What Makes a Whisky Cost $50,000 or More?
Recently a Macallan whisky was announced to hold a $58,000 per bottle price tag.
There are a lot of reasons a 67 year old whisky will cost an incredible amount.
The first is the rarity of it. It is actually very difficult to have a whisky live for 67 years in a cask. In Scotland, 1 to 2 percent of the whisky in a barrel evaporates per year. A ten year old cask will likely yield around 200 bottles of whisky. By the time a cask gets over 50 years, you’ve basically got maybe 10–15% of the barrel with liquid still in it. By 67 years, you’re likely getting just a few bottles of whisky out of a barrel. So, part of the cost is to make up for all of the loss through evaporation.
The next cost is in the value increase based on scarcity. If it is hard to get, people will pay more for it.
The next cost is the mystique factor. There are a lot of people who will pay high dollar to show off that they can spend a lot on a bottle, or to brag about the bottle in their collection.

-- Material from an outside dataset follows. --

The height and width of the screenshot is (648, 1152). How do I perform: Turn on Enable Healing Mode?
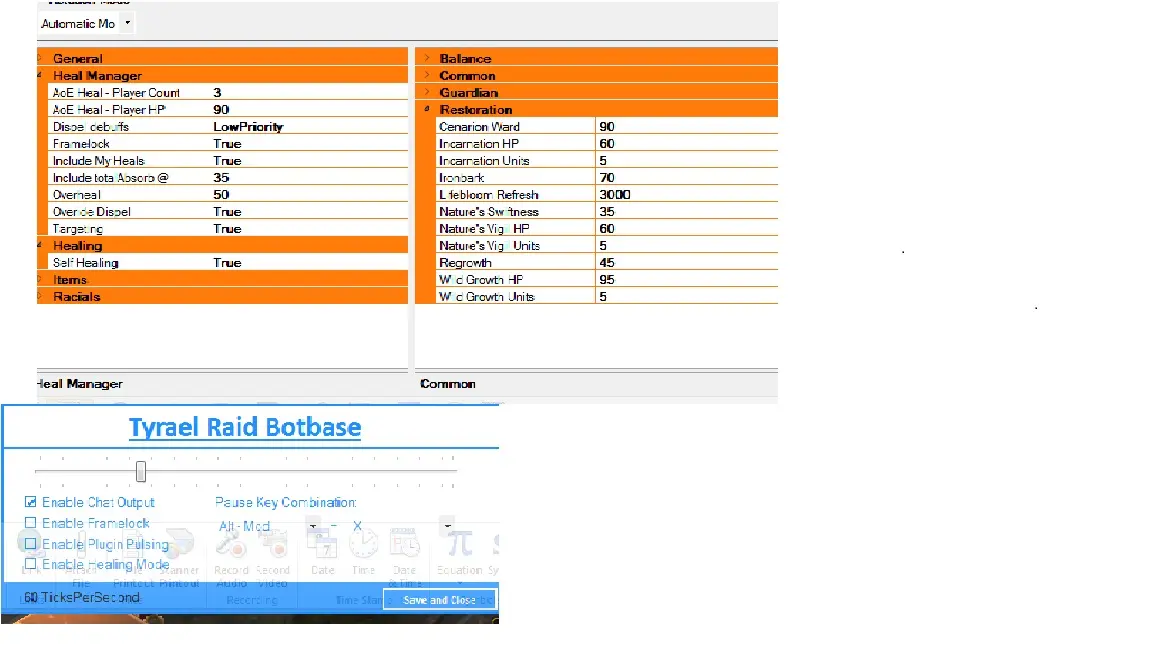(x=31, y=564)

And then there is the auction market. People buy and sell these bottles over and over. They see them as investments.
Then there are the other basic costs that happen with every whisky. 72% of that cost is in tax to the UK government, according to the Scotch Whisky Association. Then there are production costs, cost of employees to watch over the barrels, the tax on the facilities where it is stored for 67 years.

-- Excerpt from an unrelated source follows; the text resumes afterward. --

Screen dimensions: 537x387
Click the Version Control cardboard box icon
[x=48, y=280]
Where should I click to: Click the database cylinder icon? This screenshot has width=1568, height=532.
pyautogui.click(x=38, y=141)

But the greater question may be, is it worth $50,000? Do you like the taste of wood? The more contact a spirit has with wood, the more the wood imparts its flavor. With only a small amount of liquid in the barrel, a huge percentage of liquid is in contact with the wood.
In a rye or peated single malt, more time in the barrel destroys the spice of rye and kills the smoke from the peat. The winner becomes the oak it is stored in. That wood hogs a large portion of the flavor. Non-peated malts and wheated whiskies tend to work better with wood over more years, but there is a point of diminishing returns.
I call it the “sweet spot” - where the wood has mellowed the whiskey to a point of balance between the untamed spirit and the cask it sits in. In that case, I value a 12–20 year old Macallan well over a 67 year old Macallan. If you ever see me owning a bottle like that, you’ll know I’ve either gotten into the auction market, or I want trophies for a trophy case.
The more you learn and explore single malts, the more you’ll see that age shouldn’t be the deciding factor. And price is definitely not an indicator of overall quality.